Do not even attempt to compare this to WoW cover art.

But who has time for poetry these days?

My Favorite MMO that I’m not playing (#Blaugust 5)

This post is the first in a two-part series for Blaugust 2015. Check out tomorrow’s sequel on “MMOs we don’t like but never played”!

The trouble with MMORPGs is that player engagement tends to be mutually exclusive of other titles. Many of us cannot or do not want to invest in more than one MMO longterm nor do we wish to pay for several subscriptions simultaneously. I have found a mixture of one sub-MMO and one b2p/f2p-MMO to be quite enjoyable in the past, especially when two titles really complement each other well but truthfully, I still long to immerse myself as much as possible into that one game.

That also means sooner or later, we have to leave some MMOs behind and they’re not always games we disliked or got bored of. Sometimes our timing just wasn’t right and we were late to the party. Sometimes we miss the community from other MMOs or we just can’t put up with a single but essential aspect, such as the graphics.

Gone but never forgotten.

My absolute favorite MMORPG that I am not playing anymore is LOTRO. In fact, I would go as far as naming LOTRO among my top 5 MMOs of all time.
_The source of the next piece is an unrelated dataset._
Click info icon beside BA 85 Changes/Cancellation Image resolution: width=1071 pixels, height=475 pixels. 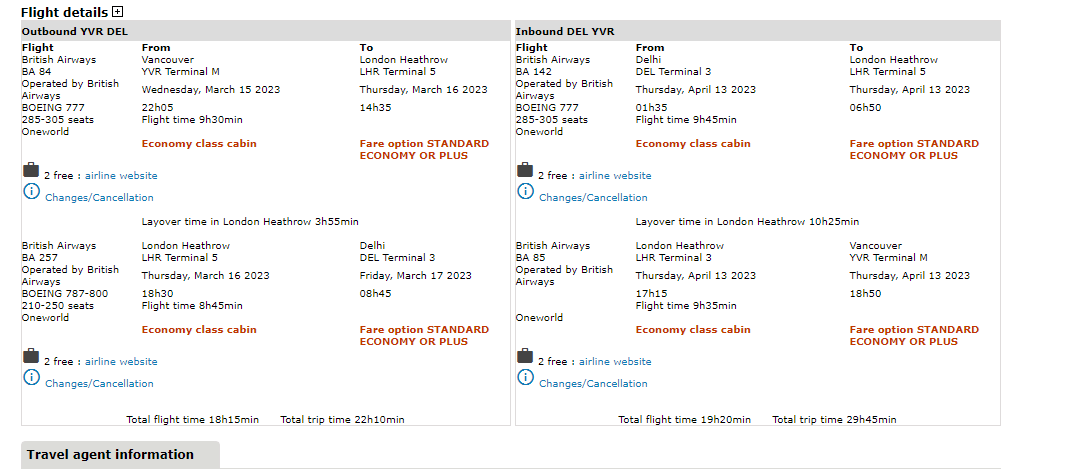point(525,378)
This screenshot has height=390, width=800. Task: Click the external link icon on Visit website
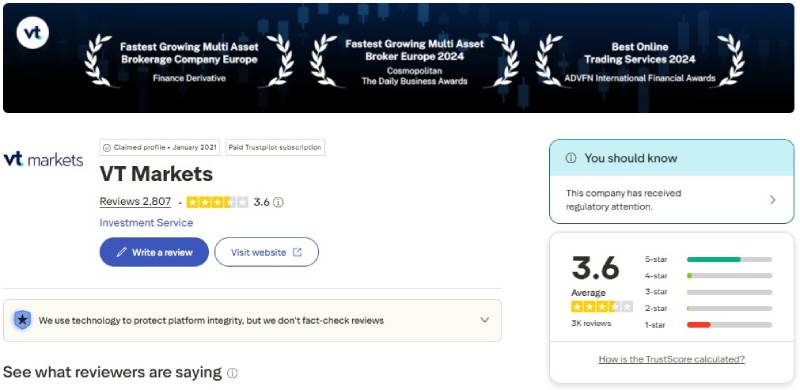pos(297,252)
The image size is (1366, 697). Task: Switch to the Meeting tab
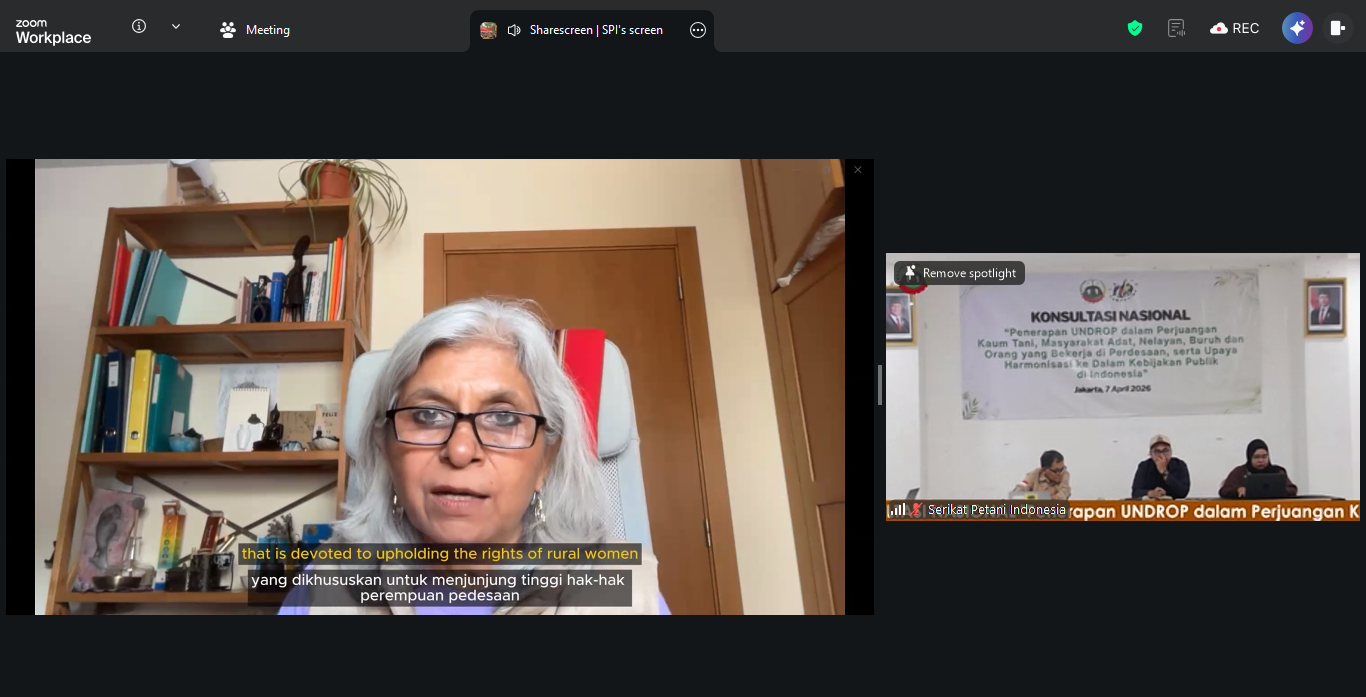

Possibly even top 3. I came late to LOTRO in 2013, joining the inofficial EU RP server Laurelin. I stuck to it for about 6 months, joined a fellowship, did all the content up to Moria and the dreaded mid-40ies EXP grind. The world blew my mind and remains one of my favorite virtual places to this day. For all its flaws and oldschoolness, LOTRO excels in immersion, world building/feeling and travel, one of the most precious and precarious things to capture in MMOs.

I’ve written about the music and sound effects as part of this accomplishment as well as the significance of scale or realistic armor design. It’s the subtle things that create immersion in MMOs. Other than that, Middle-Earth is just one heck of a beautiful place to visit and enjoy the turning of the seasons (between zones) and the fading light at dusk.

In the end I felt lonely; after leaving my longtime WoW community, I was unable to reconnect with people in my subsequent MMO attempts. LOTRO is not the most beginner-friendly game either. Soon I was overwhelmed by different types of grind while also really disliking the slow, stationary combat.

But I will never forget my time playing and listening to music in the Prancing Pony, the claustrophobia of the Old Forest before finding Tom Bombadil or the sound of my horse’s clippity clop over Bree’s merry cobblestrone streets. Some moments in MMOs are forever, no matter if we stick with a game or not.